--- TASK TO CARRY OUT ---
Output, word for word, the line that contains "This screenshot has height=462, width=645." and all lines following it to the end of the listing. Drop the pictures.

--- TASK MATERIAL ---
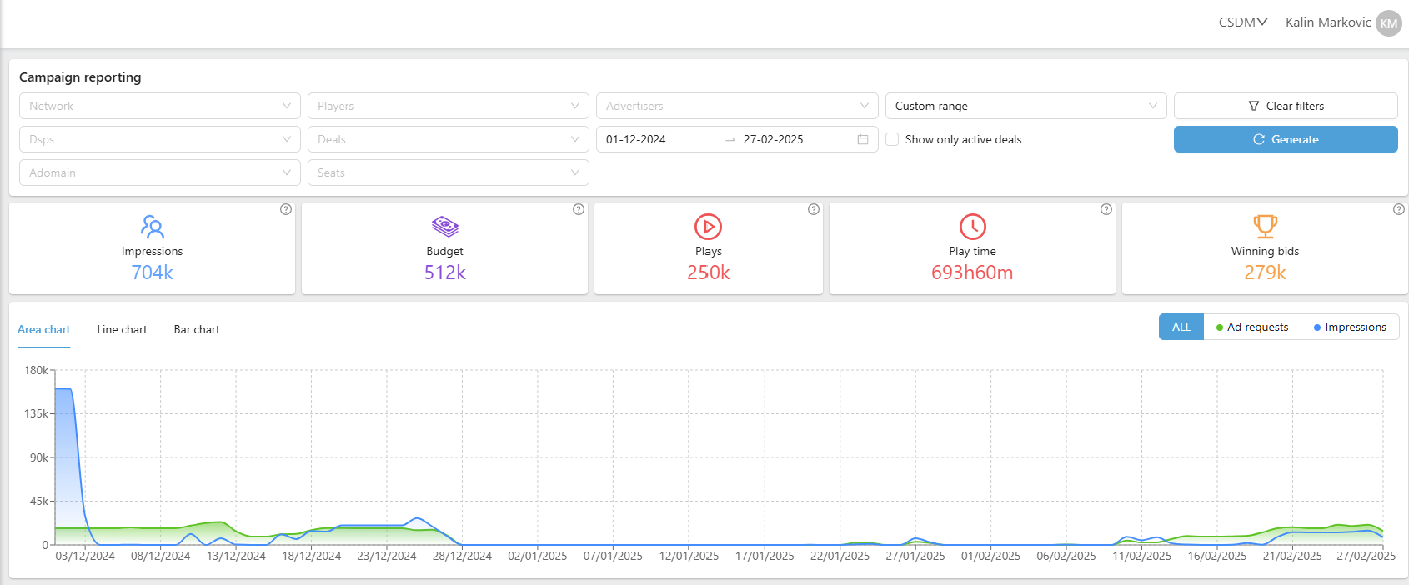The height and width of the screenshot is (585, 1409).
Task: Expand the Network dropdown
Action: [x=159, y=106]
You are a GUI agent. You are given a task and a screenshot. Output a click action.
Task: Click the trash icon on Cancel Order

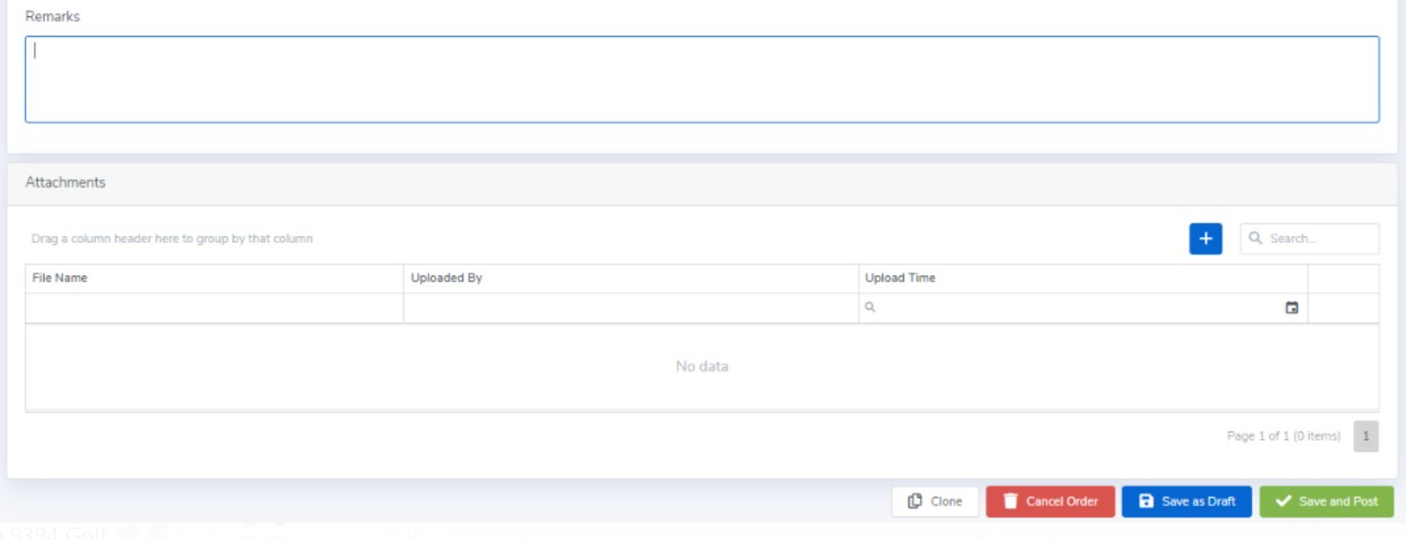point(1010,501)
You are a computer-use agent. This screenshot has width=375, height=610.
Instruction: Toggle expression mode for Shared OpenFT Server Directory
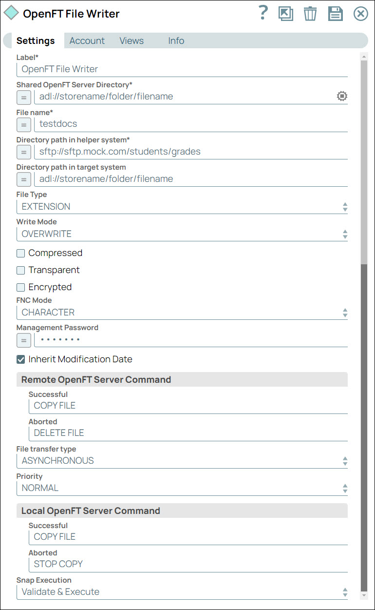click(24, 97)
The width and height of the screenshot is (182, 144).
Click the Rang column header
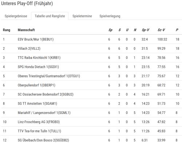(x=7, y=30)
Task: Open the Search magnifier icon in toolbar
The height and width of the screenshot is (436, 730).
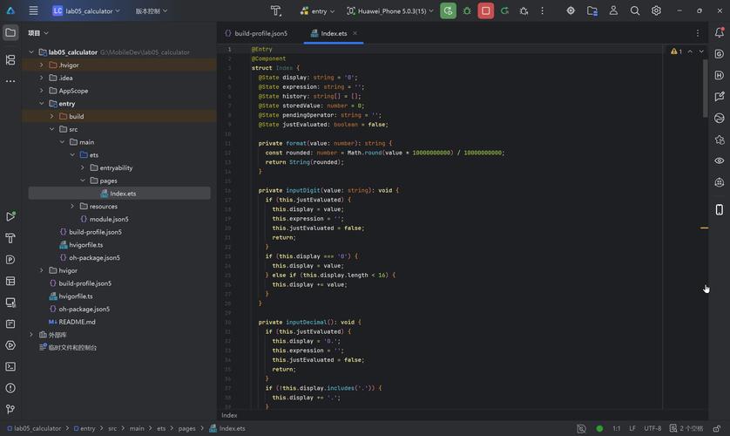Action: tap(634, 10)
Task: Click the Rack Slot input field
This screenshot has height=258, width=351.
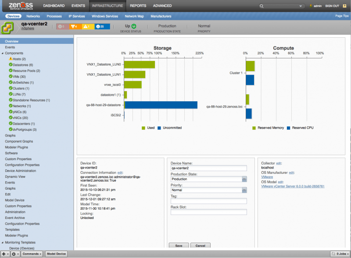Action: click(x=208, y=212)
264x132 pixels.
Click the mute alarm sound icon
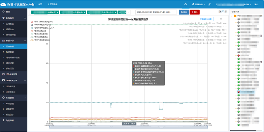(x=210, y=4)
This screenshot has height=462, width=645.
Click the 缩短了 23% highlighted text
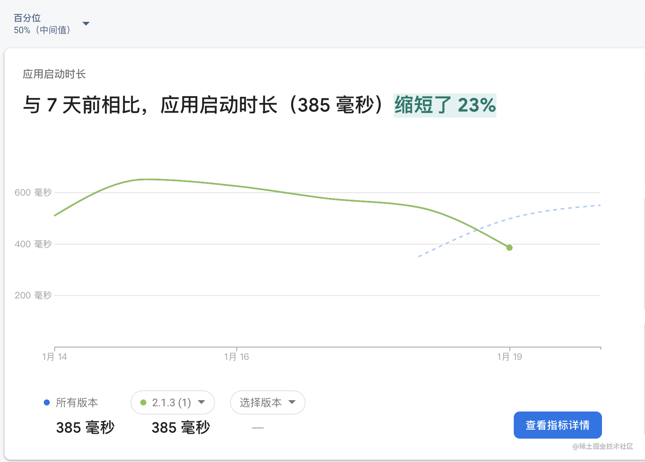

--- SOLUTION TO THE PROBLEM ---
This screenshot has height=462, width=645.
Click the 缩短了 23% highlighted text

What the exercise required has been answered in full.